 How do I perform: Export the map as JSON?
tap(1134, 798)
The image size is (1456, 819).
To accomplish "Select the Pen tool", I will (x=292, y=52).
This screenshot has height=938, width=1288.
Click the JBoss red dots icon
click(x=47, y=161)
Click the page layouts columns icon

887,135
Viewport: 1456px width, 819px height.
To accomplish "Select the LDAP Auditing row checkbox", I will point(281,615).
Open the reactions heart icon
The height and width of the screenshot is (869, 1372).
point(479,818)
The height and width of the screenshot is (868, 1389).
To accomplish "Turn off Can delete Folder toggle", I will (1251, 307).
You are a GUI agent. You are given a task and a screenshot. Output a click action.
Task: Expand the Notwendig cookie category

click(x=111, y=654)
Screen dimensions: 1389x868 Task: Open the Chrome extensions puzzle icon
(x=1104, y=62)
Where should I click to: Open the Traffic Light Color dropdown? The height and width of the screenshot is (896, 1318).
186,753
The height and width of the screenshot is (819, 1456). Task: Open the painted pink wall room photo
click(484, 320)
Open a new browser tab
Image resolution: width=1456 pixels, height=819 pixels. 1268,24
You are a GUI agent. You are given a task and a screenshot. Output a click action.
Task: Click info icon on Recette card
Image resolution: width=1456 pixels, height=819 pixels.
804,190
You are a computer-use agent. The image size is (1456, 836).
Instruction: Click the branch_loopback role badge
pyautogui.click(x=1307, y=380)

■ ■ ■ ■ ■

◆ Aim of the exercise
Find every line in the records that contains the word "Select"; copy those lines.

◆ Result for this task
To accomplish "Select the Pen tool", I will (x=292, y=52).
To accomplish "Select the LDAP Auditing row checkbox", I will point(281,615).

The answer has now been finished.